Even with Ollama listening everywhere, the container still couldn’t connect — because UFW, which I’d re-enabled after initial testing, had no rule allowing traffic from the Docker bridge subnet at all. Ollama was open; the firewall wasn’t.

sudo ufw allow from 172.17.0.0/16 to any port 11434

That was the last piece. docker exec -it open-webui curl -s http://host.docker.internal:11434/api/tags finally returned the real model list, and the model appeared in the Open WebUI dropdown a moment later.

Bonus: Making It Actually Fast

With everything connected, I also tuned Ollama’s systemd service for better performance on the laptop’s GTX 1060:

[Service]
Environment="OLLAMA_HOST=0.0.0.0"
Environment="OLLAMA_FLASH_ATTENTION=1"
Environment="OLLAMA_KV_CACHE_TYPE=q8_0"
Environment="OLLAMA_MAX_LOADED_MODELS=1"

Flash attention computes the same attention math more memory-efficiently — no quality tradeoff, just a smarter implementation. Q8_0 KV cache quantization roughly halves the VRAM cost of longer conversations for an essentially unmeasurable quality cost (published benchmarks put the perplexity difference in the range of 0.002–0.05). Together, they buy meaningfully more headroom on a 6GB card without giving anything up.

Verified with a live inference test on two different models afterward — both responded normally, no crashes, no silent fallback behavior.

The Actual Lesson

None of these three bugs were exotic. A wrong port mapping. A service bound to the wrong interface. A firewall rule that didn’t exist yet. Individually, each one is a five-minute fix once you’ve identified it. Stacked on top of each other, each one perfectly disguised the next — the port bug looked like a startup hang, the Ollama bind issue looked like the port bug’s cousin, and the firewall issue looked like the bind fix hadn’t worked at all.

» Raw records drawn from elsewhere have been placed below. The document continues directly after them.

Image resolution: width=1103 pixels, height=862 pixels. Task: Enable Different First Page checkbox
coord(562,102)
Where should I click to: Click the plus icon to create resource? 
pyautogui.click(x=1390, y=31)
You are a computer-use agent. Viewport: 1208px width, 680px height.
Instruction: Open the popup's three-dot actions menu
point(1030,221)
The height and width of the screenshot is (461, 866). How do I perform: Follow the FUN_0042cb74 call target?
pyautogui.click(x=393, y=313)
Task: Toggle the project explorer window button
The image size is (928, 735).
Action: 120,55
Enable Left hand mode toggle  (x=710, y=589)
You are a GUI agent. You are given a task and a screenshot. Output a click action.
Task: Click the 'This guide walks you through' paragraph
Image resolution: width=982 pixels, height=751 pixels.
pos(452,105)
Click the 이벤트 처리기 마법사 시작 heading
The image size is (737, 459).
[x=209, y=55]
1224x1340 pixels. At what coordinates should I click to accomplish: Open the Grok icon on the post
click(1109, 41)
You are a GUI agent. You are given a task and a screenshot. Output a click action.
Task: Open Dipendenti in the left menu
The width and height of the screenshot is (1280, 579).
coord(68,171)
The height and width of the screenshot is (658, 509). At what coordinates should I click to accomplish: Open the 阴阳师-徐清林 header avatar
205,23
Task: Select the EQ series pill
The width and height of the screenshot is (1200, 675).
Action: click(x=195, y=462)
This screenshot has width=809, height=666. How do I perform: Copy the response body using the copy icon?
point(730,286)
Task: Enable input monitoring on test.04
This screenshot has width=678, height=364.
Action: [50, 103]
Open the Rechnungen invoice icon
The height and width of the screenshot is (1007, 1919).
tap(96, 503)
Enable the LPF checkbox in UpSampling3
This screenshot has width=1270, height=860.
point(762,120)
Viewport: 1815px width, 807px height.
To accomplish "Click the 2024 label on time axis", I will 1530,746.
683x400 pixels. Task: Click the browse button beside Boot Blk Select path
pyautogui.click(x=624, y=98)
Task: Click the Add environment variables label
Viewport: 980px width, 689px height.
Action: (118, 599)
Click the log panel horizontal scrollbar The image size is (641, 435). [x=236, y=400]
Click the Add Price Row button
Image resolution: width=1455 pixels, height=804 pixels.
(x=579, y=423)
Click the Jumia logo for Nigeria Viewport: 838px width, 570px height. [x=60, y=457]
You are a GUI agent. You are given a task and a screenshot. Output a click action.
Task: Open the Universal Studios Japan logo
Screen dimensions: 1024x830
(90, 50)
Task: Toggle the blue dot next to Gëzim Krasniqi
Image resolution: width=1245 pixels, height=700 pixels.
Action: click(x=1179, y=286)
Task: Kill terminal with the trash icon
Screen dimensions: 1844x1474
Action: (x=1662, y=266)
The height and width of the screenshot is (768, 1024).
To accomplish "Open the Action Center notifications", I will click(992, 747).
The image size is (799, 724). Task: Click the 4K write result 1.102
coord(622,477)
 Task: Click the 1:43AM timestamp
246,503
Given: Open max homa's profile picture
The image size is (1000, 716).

The tool that actually cracked each layer wasn’t a config change — it was docker top, curl -v, and systemctl status, checked one at a time, each one ruling out exactly one possibility before moving to the next. Slower than guessing, but it’s the only way three unrelated bugs get found instead of one getting “fixed” by accident while the other two linger.


Running Open WebUI + Ollama on a Linux laptop, ASUS ROG Zephyrus S GX531GM, Linux Mint 22.3.